Преданию о возникновении села Лебяжки как фольклорному жанру соответствует древнейшая форма композиции, постоянные эпитеты, принцип контраста в обрисовке персонажей – носителей определенной нравственности, мировосприятия. Характеры раскольников с их изуверством, религиозной исступленностью изображены не просто на уровне констатации, но с глубоким в них проникновением, преодолением завершенности и статичности, свойственных фольклорным, сказочным персонажам. Не случайно жестокосердным раскольникам приданы черты, сближающие их с комическими персонажами «пошехонских» сказок.

Средством художественного осмысления жизни в самых обыденных сферах человеческого существования являются сказки о полувятских девках-невестах, сотканных из привычных мотивов, скомпонованных по правилам поэтики бытовых сказок. В их основе – история о том, как было положено начало родству между «нехристями» полувятскими – лукавыми, простодушными, бесхитростными – и твердыми, неуступчивыми, жестокими староверами, истово оберегающими веру «двуперстного креста». Будучи взятым из действительности, конфликт между мрачным аскетизмом и светлым здоровым мироощущением в сказочных ситуациях преподнесен в формах самой жизни. Таким образом, сказания и предания лебяжинцев – своеобразные опорные точки романа.

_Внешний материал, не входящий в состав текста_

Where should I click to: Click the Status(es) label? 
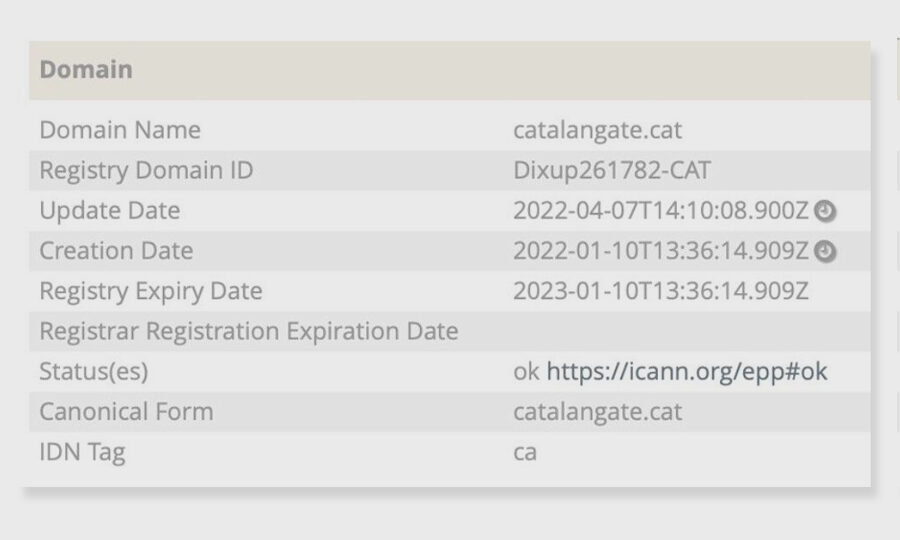(94, 372)
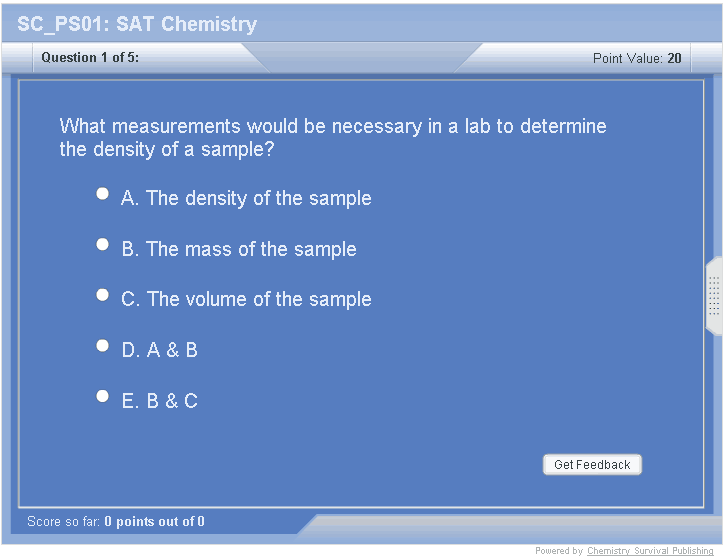
Task: Click the "SC_PS01: SAT Chemistry" quiz title
Action: click(x=137, y=24)
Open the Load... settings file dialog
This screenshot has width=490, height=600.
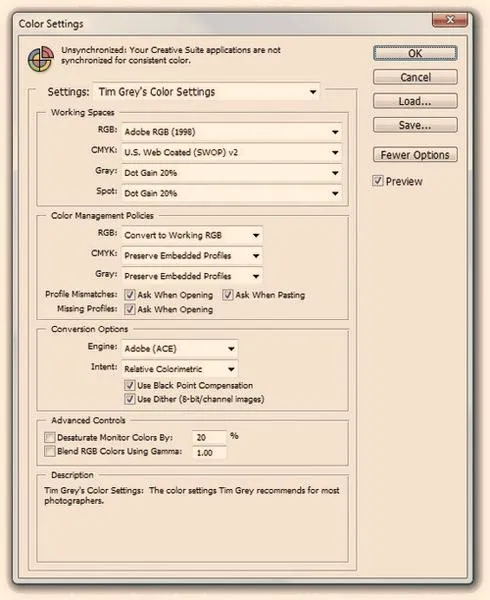(x=415, y=101)

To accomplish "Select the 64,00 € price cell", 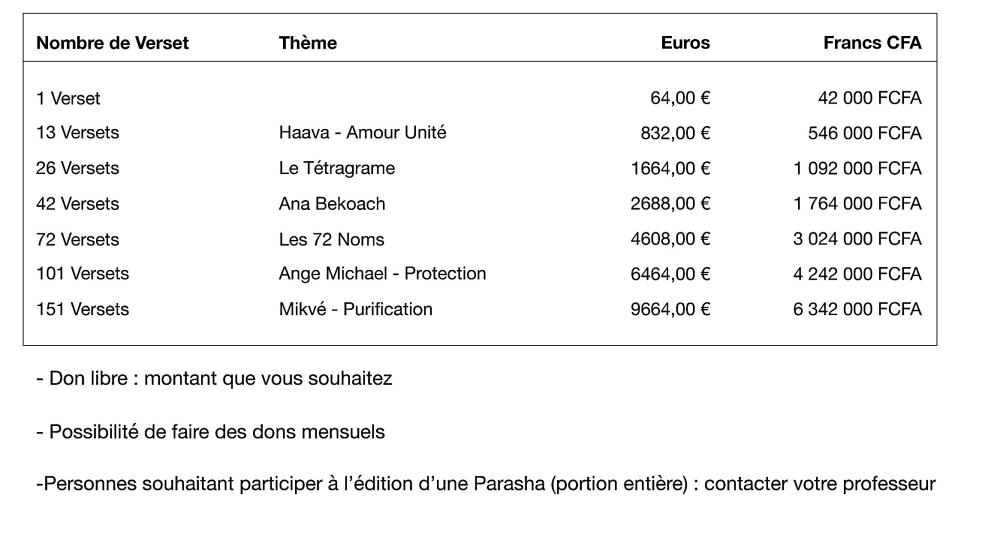I will [680, 98].
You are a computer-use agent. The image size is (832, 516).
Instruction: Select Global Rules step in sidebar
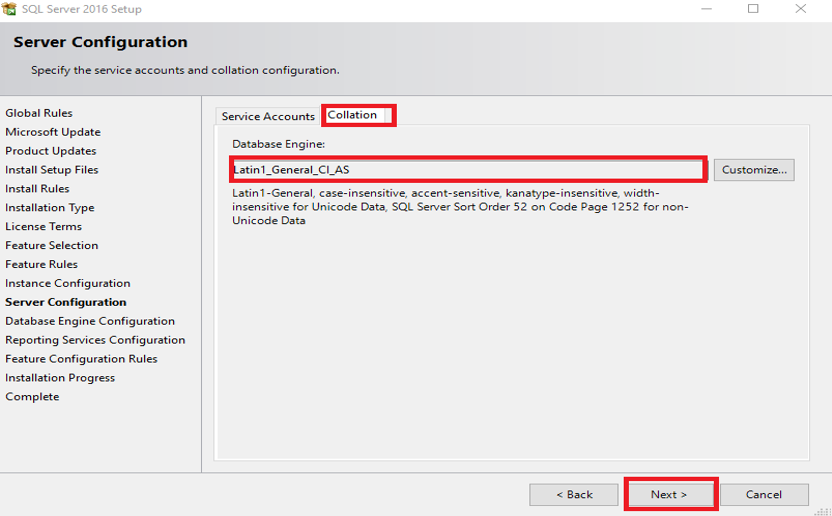(39, 113)
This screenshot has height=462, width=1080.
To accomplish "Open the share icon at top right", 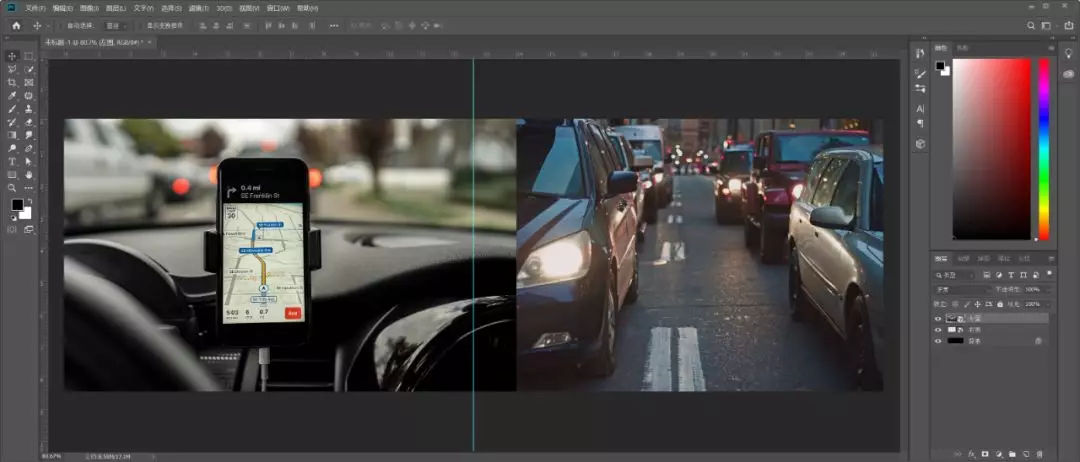I will (x=1068, y=25).

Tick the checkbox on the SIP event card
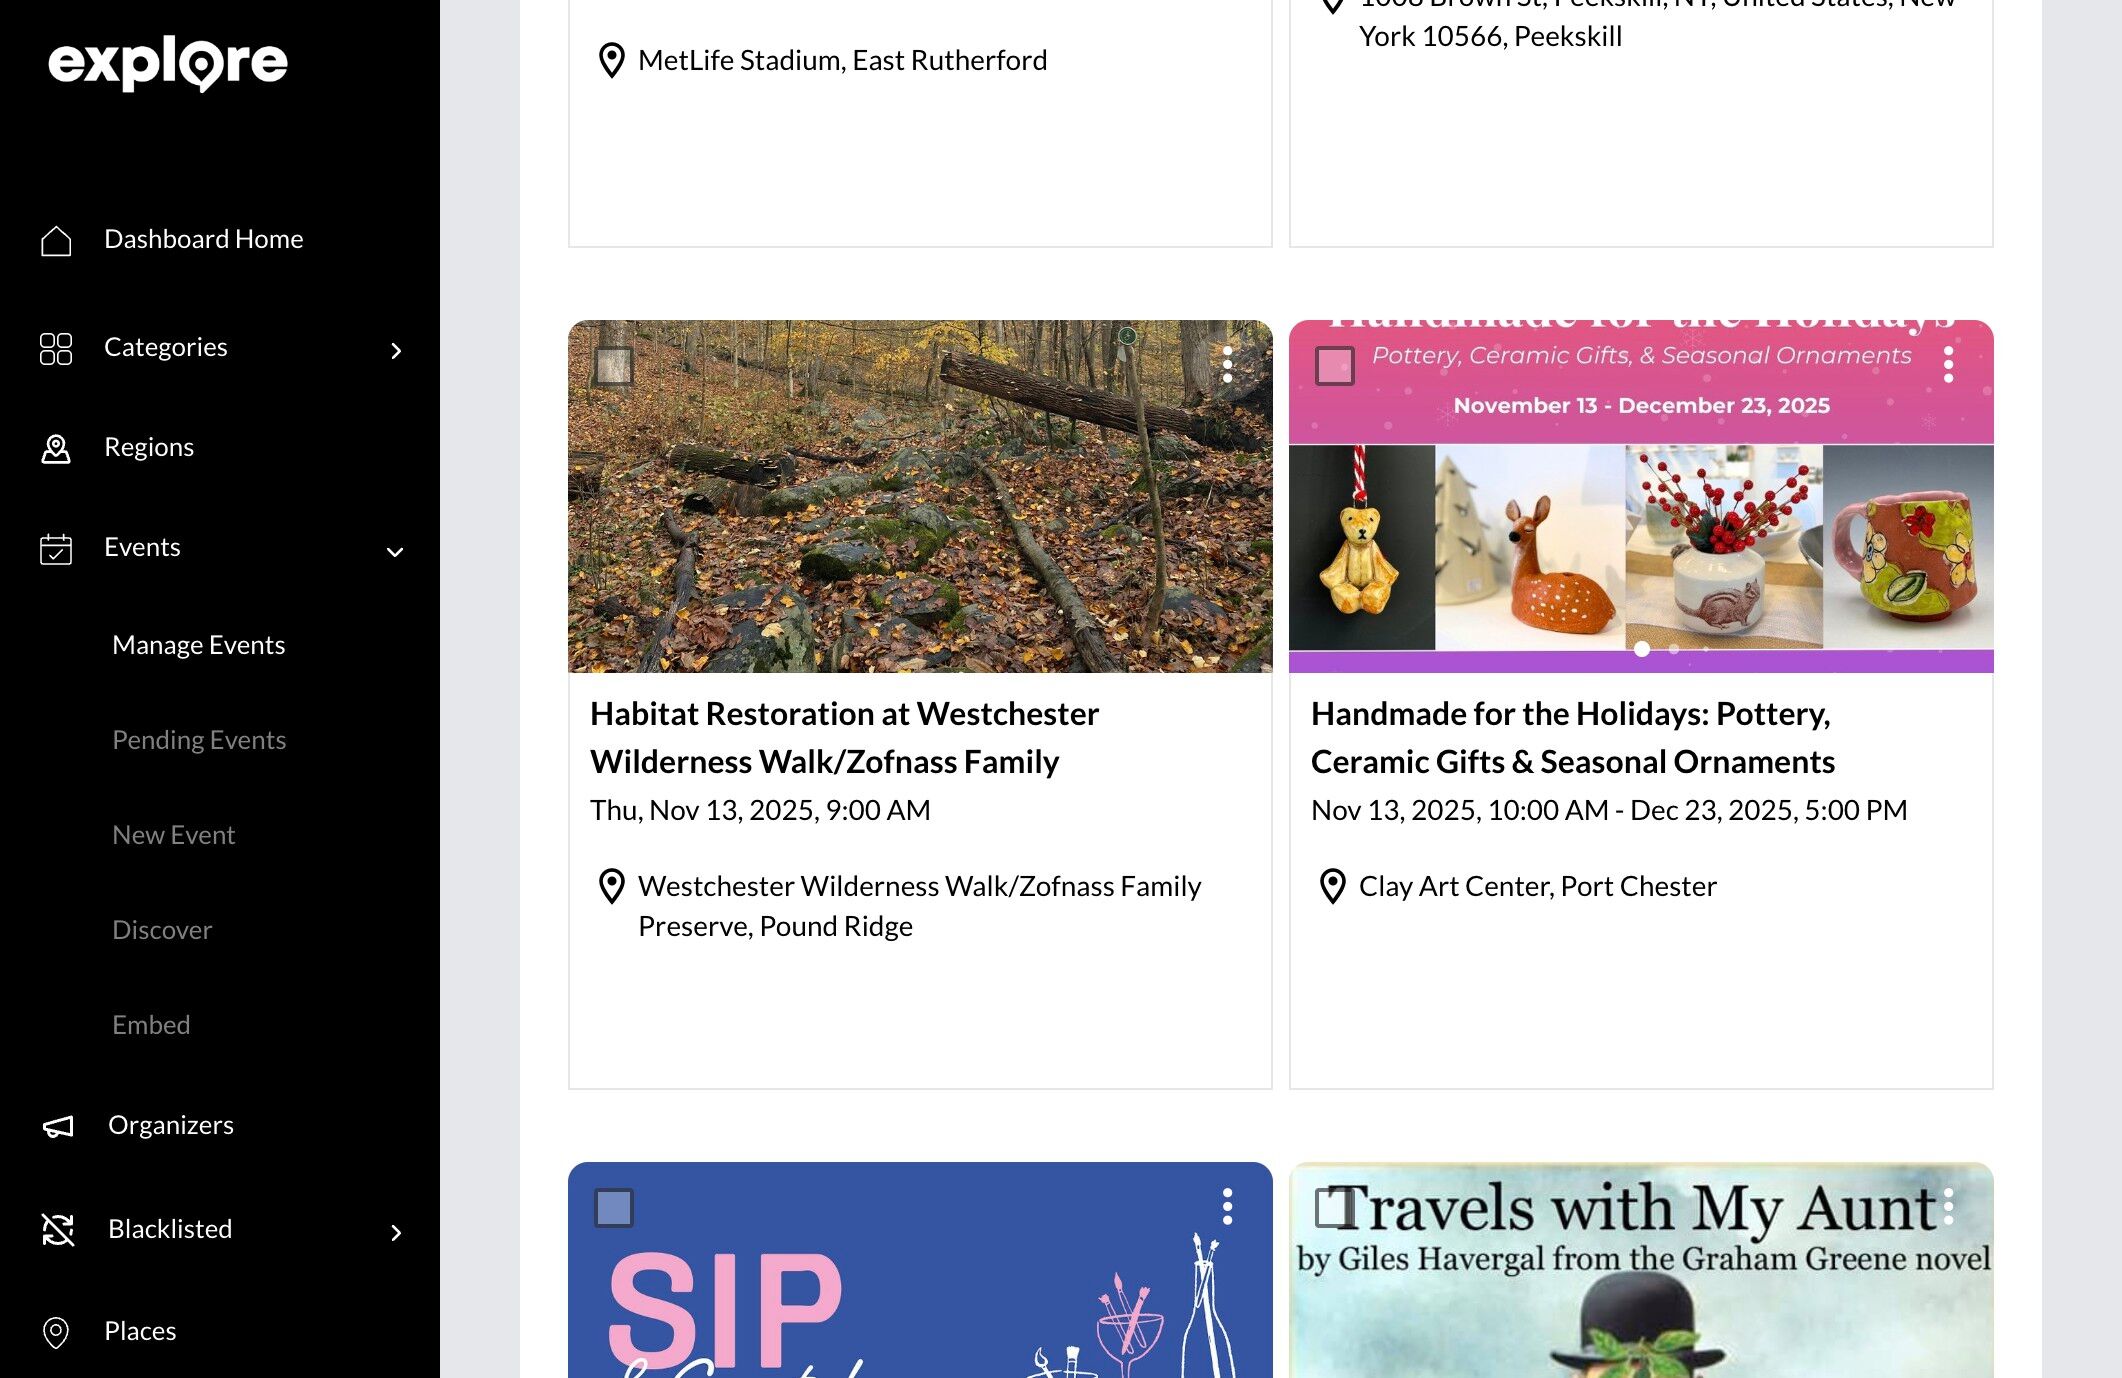tap(613, 1208)
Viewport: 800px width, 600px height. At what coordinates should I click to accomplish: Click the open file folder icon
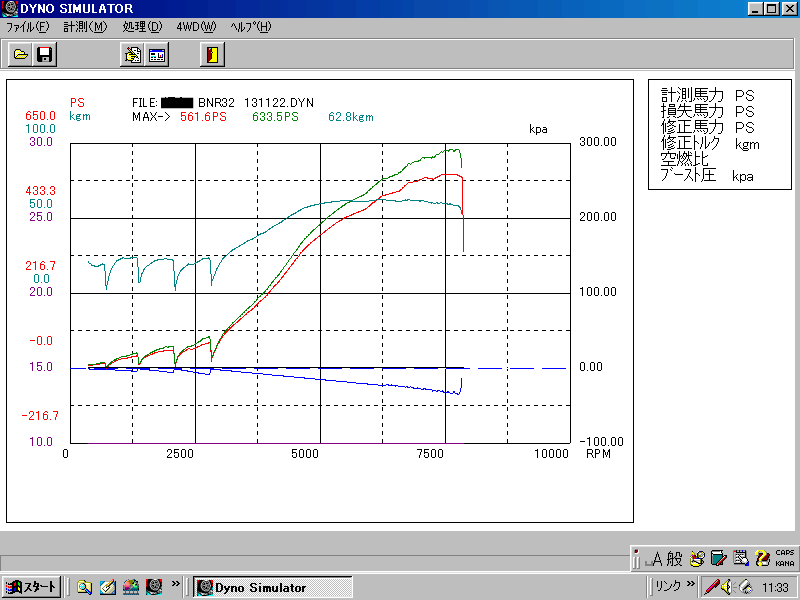pyautogui.click(x=20, y=55)
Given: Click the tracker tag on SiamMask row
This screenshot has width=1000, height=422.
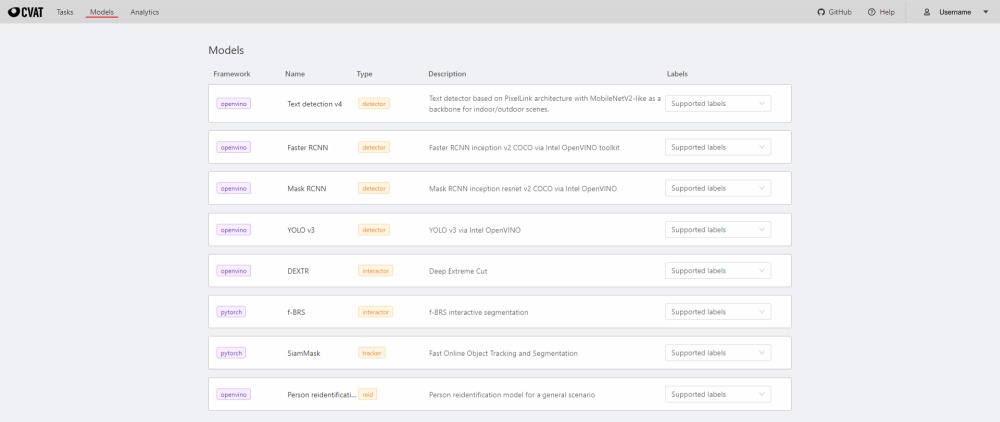Looking at the screenshot, I should pos(372,353).
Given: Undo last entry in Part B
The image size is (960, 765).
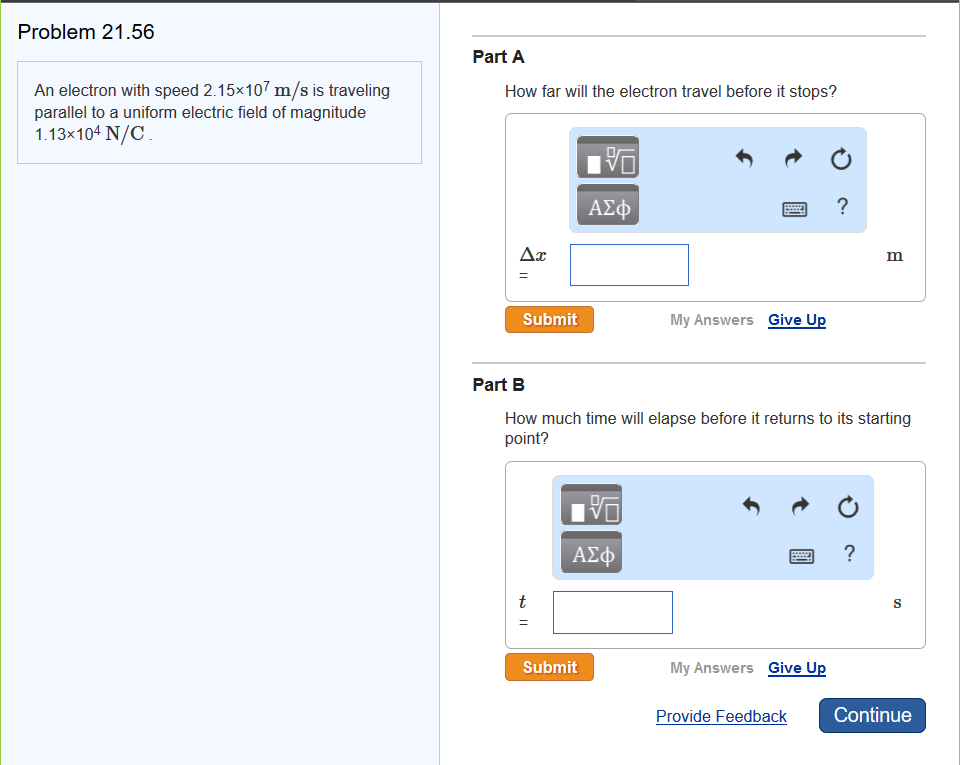Looking at the screenshot, I should pyautogui.click(x=751, y=506).
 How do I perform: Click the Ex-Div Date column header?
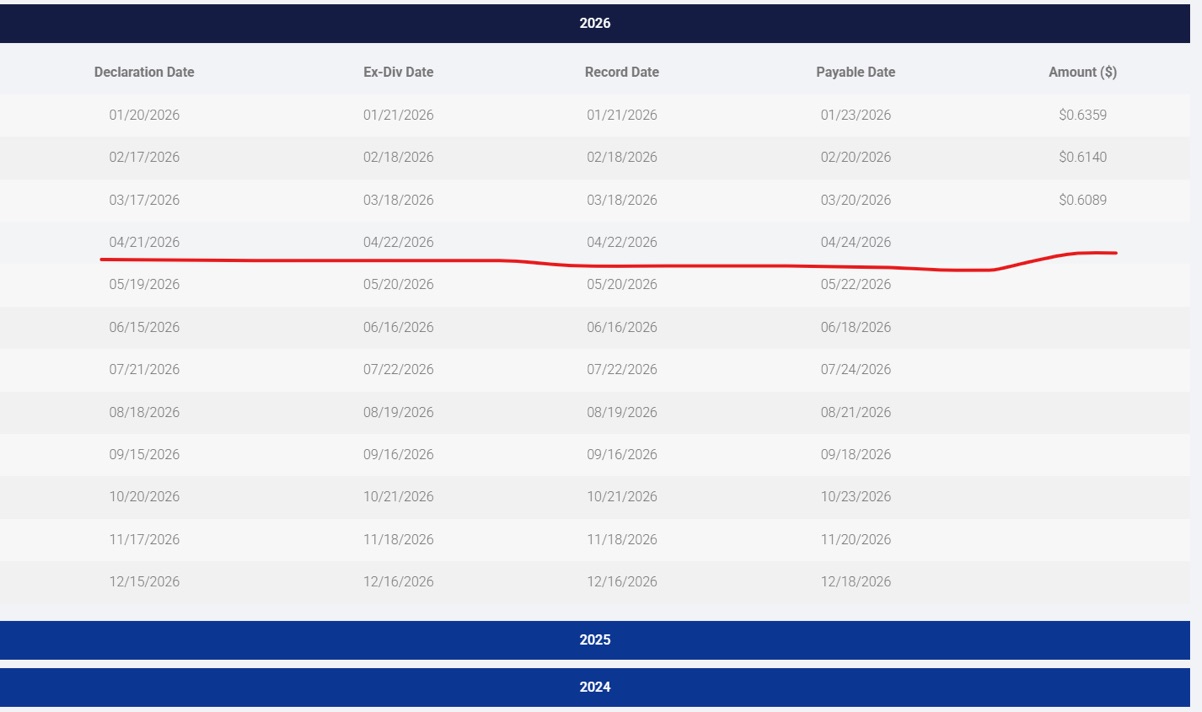(398, 72)
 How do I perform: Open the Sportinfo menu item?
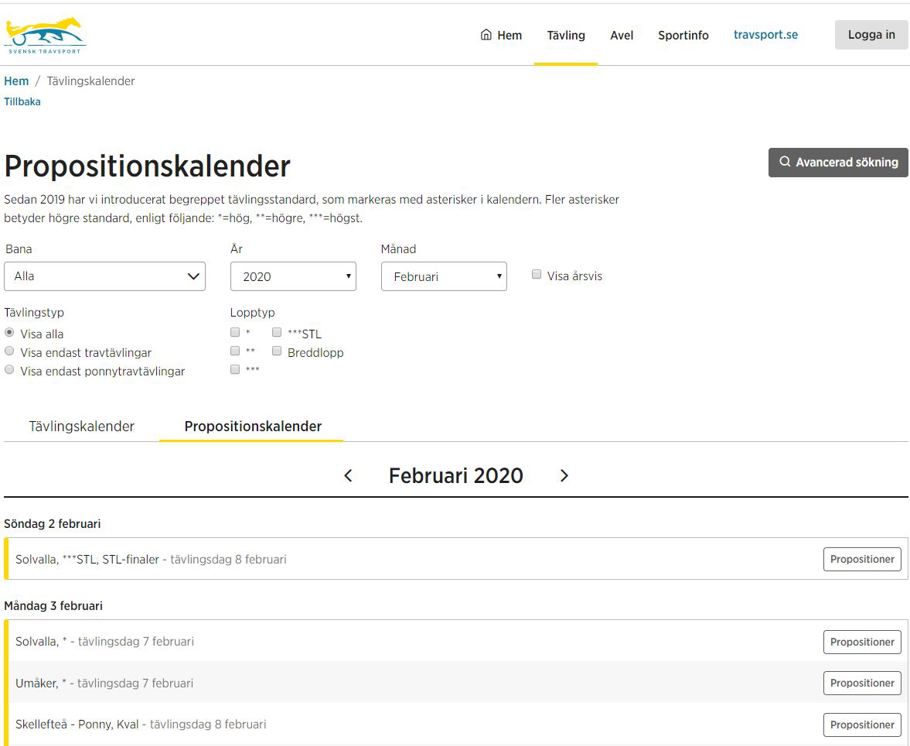[683, 35]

Легенда о двух старцах – Лаврентии и Самсонии-Кривом также проливает дополнительный свет на суть конфликта романа, переводит на язык поэтических символов разногласия лебяжинцев накануне гражданской войны о сущности революции и способах ее осуществления. Благодаря спору старцев дискуссия между персонажами романа «Комиссия» обретает определенную историческую перспективу, подчеркивает философскую основу произведения об извечных поисках земли обетованной, о смысле жизни и способах ее постижения.